- Supplied passage:

_ _ _ _ _

Yaffed is a lobbying group, they don't create policy. Everyone knows that. But they are extremely effective. They have the ear of numerous politicians, and many influential folks in the media, the types of media personalities who harangue politicians about their pet issues and influence change. If we dismiss them as being mere lobbyists and not the ones who make change, they will move ahead with their agenda unopposed and be successful. If we give in and compromise today, they aren't stopping, they are going to continue to work to achieve all of their goals. This is not a slippery slope argument in the classic hypothetical sense, we know exactly what the slope is and where it leads to, because they are telling us!
I've made this point numerous times, but I'll say it again a bit differently. I am going to speak about Crown Heights as an example because that is what I know.
There are a number of schools to choose from, each with varying levels of secular education. The biggest boys' school doesn't teach any secular studies at all. That is quite shocking to many people outside of the community. And I get it. If you were to pick a Chassidic group that doesn't teach secular education based on their ideology and interaction with the secular world, I think 99 out of 100 people would not pick Chabad. The Rebbe himself was college-educated and wanted a school with no secular studies at all. (He was also in favor of some level of secular studies in just about every other school, so it is not an across-the-board philosophy by any means. If anything, this school is the exception, not the rule).
Remember I said it is the biggest school? It probably has more students than all the schools that offer secular studies combined. Can parents speak up? They can! And they do! Thank G-d new schools have opened and keep on opening. But that "no secular" school is growing too.
So now you tell me just like I have to follow traffic rules, I have to follow BOE rules, and the proposed rules are reasonable. Well, why should they be enforcing any rules at all? This school has been open since the '50s. It has tens of thousands of graduates. The school's alumni include professionals in just about every field you can imagine, religious leaders, medical, legal, accounting, arts, business, and leidigeir professionals. Many uber-successful, many not. But on the whole, there is no poverty problem among its alumni, there are none of the other social and criminal issues that often come with poverty-stricken communities, on the contrary! The community is thriving. The fact that Crown Heights is surrounded by communities that suffer tremendously from these issues is beside the point, but it does help to contrast the "no-secular" education system vs the public school system.
On what basis is the BOE trying to implement change? You want to compare it to abuse or other issues where children were being harmed and the community schools and infrastructure weren't doing anything/enough to stop it? Show me the "abuse". Show me how yeshivahs are producing incompetent, illiterate graduates who can't get gainful employment. Show me the delinquency.
You can't. No one can. What we can show is that tens of thousands of frum families pay a premium for private education. Their taxes go towards a public school system they get absolutely no use out of. They get relatively minuscule amounts of funding for various programs, but relative to the money being supplied by the community, it is negligible. Not only are yeshivah graduates doing ok, they are doing ok living a far more expensive lifestyle than the average public school family.
Crown Heights is a very open community. If parents are not happy, they speak up, and there is no mafia-like scheme that will get them blacklisted from the "community". If someone were to get "blacklisted" by one rov or institution, 3 others will come out in support of them within 5 minutes. Personally, I discuss issues at our schools with my friends almost every week. (incidentally, the group includes parents extremely passionate about providing a secular education for their kids) The idea that Yaffed is speaking on our behalf, or on behalf of people forced into silence is laughable. You'd be hard-pressed to find a single parent who supports them in any way.

_ _ _ _ _

(Items drawn from a data source)
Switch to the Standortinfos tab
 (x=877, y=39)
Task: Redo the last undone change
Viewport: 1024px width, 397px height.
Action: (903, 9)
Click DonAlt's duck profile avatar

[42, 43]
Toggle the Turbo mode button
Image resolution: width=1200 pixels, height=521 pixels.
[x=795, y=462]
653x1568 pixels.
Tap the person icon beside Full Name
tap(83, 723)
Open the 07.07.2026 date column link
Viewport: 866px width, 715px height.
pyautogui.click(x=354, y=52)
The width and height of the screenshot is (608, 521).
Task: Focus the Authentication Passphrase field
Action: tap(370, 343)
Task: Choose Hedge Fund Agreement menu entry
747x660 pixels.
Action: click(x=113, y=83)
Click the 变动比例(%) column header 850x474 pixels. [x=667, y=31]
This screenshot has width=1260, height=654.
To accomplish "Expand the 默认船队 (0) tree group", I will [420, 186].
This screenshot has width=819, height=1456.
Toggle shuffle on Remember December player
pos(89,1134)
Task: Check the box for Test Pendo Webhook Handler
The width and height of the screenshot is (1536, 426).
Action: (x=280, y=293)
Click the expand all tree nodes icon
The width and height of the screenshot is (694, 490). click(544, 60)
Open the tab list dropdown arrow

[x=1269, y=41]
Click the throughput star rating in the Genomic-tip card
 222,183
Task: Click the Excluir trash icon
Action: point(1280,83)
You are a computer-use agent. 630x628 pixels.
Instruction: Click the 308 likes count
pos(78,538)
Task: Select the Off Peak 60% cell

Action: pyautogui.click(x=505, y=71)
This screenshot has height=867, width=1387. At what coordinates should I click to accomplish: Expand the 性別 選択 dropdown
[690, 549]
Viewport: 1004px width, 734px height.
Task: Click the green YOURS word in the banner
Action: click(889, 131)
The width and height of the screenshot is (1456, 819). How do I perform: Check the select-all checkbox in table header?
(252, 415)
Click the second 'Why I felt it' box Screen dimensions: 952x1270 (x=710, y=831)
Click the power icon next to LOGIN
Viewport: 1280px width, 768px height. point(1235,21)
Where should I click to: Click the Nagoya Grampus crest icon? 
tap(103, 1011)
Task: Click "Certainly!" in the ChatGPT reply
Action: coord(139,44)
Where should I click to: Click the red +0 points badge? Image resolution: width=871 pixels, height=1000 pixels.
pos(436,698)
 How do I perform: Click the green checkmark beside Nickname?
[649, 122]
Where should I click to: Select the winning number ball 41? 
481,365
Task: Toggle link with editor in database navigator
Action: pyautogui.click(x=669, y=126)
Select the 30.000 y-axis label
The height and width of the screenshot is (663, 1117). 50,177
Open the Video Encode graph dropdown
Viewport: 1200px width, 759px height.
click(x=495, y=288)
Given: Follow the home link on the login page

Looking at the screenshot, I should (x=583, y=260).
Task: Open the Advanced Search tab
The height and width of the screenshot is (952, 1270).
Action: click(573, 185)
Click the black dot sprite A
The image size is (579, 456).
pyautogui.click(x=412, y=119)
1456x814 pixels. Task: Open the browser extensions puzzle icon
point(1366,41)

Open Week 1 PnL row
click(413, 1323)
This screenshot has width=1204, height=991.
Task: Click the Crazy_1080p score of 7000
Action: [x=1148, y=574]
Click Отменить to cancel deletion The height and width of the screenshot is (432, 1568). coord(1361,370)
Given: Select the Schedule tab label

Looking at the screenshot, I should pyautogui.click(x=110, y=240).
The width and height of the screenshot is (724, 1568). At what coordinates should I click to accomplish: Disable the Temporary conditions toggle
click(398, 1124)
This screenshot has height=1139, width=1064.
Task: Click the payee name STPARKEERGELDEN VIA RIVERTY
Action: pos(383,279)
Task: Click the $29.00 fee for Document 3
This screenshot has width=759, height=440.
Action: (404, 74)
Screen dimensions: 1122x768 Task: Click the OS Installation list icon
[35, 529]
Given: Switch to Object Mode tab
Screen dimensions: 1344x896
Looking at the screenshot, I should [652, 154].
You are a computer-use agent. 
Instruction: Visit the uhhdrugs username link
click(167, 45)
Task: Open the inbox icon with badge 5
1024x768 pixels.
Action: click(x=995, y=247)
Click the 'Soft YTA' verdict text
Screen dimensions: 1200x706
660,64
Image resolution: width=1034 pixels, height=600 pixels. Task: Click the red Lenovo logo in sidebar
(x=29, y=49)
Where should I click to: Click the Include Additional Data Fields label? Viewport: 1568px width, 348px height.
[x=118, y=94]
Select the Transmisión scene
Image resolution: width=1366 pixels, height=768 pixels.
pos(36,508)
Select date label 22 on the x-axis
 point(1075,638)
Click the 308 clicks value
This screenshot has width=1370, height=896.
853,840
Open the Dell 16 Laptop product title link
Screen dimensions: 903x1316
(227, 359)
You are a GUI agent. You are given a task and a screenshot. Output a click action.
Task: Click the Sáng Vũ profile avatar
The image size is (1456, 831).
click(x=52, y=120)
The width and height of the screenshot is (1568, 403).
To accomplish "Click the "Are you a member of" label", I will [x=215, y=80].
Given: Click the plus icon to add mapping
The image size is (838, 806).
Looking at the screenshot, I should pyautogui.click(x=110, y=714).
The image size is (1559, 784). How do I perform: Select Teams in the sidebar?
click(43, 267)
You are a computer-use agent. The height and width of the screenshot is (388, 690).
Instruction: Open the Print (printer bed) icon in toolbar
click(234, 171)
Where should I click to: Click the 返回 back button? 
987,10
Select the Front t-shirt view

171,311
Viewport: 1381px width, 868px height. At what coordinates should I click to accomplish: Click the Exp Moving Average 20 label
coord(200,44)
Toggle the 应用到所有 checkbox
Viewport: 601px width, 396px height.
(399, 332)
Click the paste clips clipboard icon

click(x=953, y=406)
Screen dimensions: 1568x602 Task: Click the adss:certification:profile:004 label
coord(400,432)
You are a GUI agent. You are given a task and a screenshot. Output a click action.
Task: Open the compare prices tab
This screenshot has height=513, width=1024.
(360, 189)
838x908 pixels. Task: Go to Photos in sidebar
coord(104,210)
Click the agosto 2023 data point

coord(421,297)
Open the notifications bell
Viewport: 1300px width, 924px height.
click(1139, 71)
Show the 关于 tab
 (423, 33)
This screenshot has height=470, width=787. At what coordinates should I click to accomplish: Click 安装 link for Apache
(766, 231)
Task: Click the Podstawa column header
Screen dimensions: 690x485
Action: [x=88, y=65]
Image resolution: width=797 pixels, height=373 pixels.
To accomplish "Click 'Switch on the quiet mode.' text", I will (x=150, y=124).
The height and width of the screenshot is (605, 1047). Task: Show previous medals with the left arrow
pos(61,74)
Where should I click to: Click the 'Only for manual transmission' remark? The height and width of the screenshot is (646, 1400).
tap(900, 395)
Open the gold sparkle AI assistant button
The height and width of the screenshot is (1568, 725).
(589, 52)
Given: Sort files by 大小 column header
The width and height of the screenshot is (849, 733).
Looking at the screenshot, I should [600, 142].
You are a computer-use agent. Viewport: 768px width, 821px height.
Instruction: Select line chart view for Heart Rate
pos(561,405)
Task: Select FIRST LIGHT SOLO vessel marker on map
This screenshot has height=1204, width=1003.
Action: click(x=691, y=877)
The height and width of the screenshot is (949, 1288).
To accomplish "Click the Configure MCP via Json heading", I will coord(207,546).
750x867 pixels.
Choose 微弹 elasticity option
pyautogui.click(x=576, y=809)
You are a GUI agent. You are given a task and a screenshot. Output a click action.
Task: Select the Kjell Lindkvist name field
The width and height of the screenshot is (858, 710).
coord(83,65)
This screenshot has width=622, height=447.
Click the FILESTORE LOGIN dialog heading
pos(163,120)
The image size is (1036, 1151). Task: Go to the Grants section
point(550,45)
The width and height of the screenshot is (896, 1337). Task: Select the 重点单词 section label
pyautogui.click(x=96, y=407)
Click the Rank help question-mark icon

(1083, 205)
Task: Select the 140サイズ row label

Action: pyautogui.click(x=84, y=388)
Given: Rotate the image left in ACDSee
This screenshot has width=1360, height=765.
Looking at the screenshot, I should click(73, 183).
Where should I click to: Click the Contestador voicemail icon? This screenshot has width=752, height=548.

_ _ _ _ _

- Work order 1: According to the essay on Yaffed and Crown Heights schools, since when has the biggest boys' school been open?
- Work order 2: Using the essay on Yaffed and Crown Heights schools, explain why the author warns against dismissing Yaffed as mere lobbyists.

- Answer area 1: It has been open since the '50s.

- Answer area 2: Yaffed is extremely effective and has the ear of numerous politicians and influential media personalities who push politicians on their pet issues. If it is dismissed as a lobbying group that does not make change, it will move ahead with its agenda unopposed and succeed.